## Items
============================================================

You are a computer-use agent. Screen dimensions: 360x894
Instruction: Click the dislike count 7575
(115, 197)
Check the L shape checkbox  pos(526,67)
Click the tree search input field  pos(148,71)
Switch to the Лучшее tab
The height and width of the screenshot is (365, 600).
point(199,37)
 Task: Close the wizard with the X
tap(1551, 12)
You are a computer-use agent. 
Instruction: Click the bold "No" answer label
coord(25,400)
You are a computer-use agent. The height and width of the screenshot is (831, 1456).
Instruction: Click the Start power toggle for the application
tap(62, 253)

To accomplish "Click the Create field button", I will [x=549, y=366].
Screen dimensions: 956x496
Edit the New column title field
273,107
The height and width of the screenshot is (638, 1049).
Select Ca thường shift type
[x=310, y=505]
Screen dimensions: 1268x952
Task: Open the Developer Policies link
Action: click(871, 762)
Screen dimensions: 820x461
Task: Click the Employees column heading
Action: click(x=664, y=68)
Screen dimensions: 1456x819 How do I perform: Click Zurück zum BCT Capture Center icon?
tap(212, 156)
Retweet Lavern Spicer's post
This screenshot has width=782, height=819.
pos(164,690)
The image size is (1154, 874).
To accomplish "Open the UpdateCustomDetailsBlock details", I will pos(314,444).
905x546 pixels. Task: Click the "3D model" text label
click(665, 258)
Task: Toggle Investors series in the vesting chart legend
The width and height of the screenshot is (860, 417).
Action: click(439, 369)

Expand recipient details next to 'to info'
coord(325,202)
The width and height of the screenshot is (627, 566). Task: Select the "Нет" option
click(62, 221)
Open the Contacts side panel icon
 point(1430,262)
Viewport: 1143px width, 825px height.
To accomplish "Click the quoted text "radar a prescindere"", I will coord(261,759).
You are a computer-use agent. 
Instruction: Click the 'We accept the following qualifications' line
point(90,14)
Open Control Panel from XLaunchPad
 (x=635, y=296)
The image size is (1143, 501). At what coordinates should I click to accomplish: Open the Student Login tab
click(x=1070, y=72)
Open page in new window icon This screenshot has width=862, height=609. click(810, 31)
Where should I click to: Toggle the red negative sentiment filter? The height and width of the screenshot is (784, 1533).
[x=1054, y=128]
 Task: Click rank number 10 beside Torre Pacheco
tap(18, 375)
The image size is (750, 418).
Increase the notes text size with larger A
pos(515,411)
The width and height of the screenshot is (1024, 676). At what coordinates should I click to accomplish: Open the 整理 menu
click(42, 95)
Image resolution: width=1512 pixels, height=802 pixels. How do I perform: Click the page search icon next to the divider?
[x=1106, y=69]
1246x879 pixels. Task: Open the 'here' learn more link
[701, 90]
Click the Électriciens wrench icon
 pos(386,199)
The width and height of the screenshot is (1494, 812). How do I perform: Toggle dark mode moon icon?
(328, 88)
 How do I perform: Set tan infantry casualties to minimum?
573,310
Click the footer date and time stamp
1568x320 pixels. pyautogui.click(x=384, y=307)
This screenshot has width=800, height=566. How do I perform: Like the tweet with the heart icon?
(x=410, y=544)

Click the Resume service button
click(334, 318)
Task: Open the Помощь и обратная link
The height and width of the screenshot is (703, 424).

============================================================

## Required work
Reproduce the part of the listing above that runs from the start of the listing through the line containing "point(90,14)". Swap every "Instruction" for "Directive" and leave everything else unchanged.

## Full solution
You are a computer-use agent. Screen dimensions: 360x894
Directive: Click the dislike count 7575
(115, 197)
Check the L shape checkbox  pos(526,67)
Click the tree search input field  pos(148,71)
Switch to the Лучшее tab
The height and width of the screenshot is (365, 600).
point(199,37)
 Task: Close the wizard with the X
tap(1551, 12)
You are a computer-use agent. 
Directive: Click the bold "No" answer label
coord(25,400)
You are a computer-use agent. The height and width of the screenshot is (831, 1456).
Directive: Click the Start power toggle for the application
tap(62, 253)

To accomplish "Click the Create field button", I will [x=549, y=366].
Screen dimensions: 956x496
Edit the New column title field
273,107
The height and width of the screenshot is (638, 1049).
Select Ca thường shift type
[x=310, y=505]
Screen dimensions: 1268x952
Task: Open the Developer Policies link
Action: click(871, 762)
Screen dimensions: 820x461
Task: Click the Employees column heading
Action: click(x=664, y=68)
Screen dimensions: 1456x819 How do I perform: Click Zurück zum BCT Capture Center icon?
tap(212, 156)
Retweet Lavern Spicer's post
This screenshot has width=782, height=819.
pos(164,690)
The image size is (1154, 874).
To accomplish "Open the UpdateCustomDetailsBlock details", I will pos(314,444).
905x546 pixels. Task: Click the "3D model" text label
click(665, 258)
Task: Toggle Investors series in the vesting chart legend
The width and height of the screenshot is (860, 417).
Action: click(439, 369)

Expand recipient details next to 'to info'
coord(325,202)
The width and height of the screenshot is (627, 566). Task: Select the "Нет" option
click(62, 221)
Open the Contacts side panel icon
 point(1430,262)
Viewport: 1143px width, 825px height.
To accomplish "Click the quoted text "radar a prescindere"", I will coord(261,759).
You are a computer-use agent. 
Directive: Click the 'We accept the following qualifications' line
point(90,14)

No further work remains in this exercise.